Um levantamento do Centro de Liderança Pública (CLP) aponta que o Brasil adota uma das punições mais brandas para magistrados envolvidos em corrupção entre grandes democracias. A prática da aposentadoria compulsória como sanção disciplinar tem gerado críticas e voltou ao debate após decisão do ministro Flávio Dino, do Supremo Tribunal Federal (STF).
De acordo com o estudo, enquanto países como Estados Unidos, Reino Unido, Canadá e Austrália adotam medidas mais rigorosas, como perda do cargo e suspensão de salários durante investigações, o modelo brasileiro ainda permite que juízes punidos mantenham parte dos vencimentos, o que, segundo especialistas, pode afetar a confiança pública no sistema de Justiça.
A discussão ganhou força após decisão de Flávio Dino que considerou inválida a aplicação da aposentadoria compulsória como punição administrativa após a Reforma da Previdência.
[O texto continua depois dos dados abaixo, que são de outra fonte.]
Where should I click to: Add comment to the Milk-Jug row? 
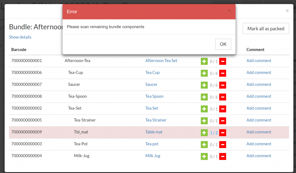pos(259,156)
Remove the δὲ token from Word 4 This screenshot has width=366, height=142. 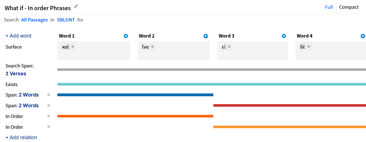[309, 47]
Segundo o ministro, a Constituição não prevê mais esse tipo de sanção e casos graves devem ser encaminhados à Advocacia-Geral da União (AGU) para ações judiciais que possam resultar na perda do cargo.
Especialistas divergem sobre o tema. Enquanto parte dos juristas defende regras mais rígidas para combater a impunidade, outros argumentam que a estabilidade dos magistrados é necessária para garantir a independência judicial. O debate deve continuar no meio jurídico e político, diante da necessidade de equilibrar punição efetiva e garantias institucionais.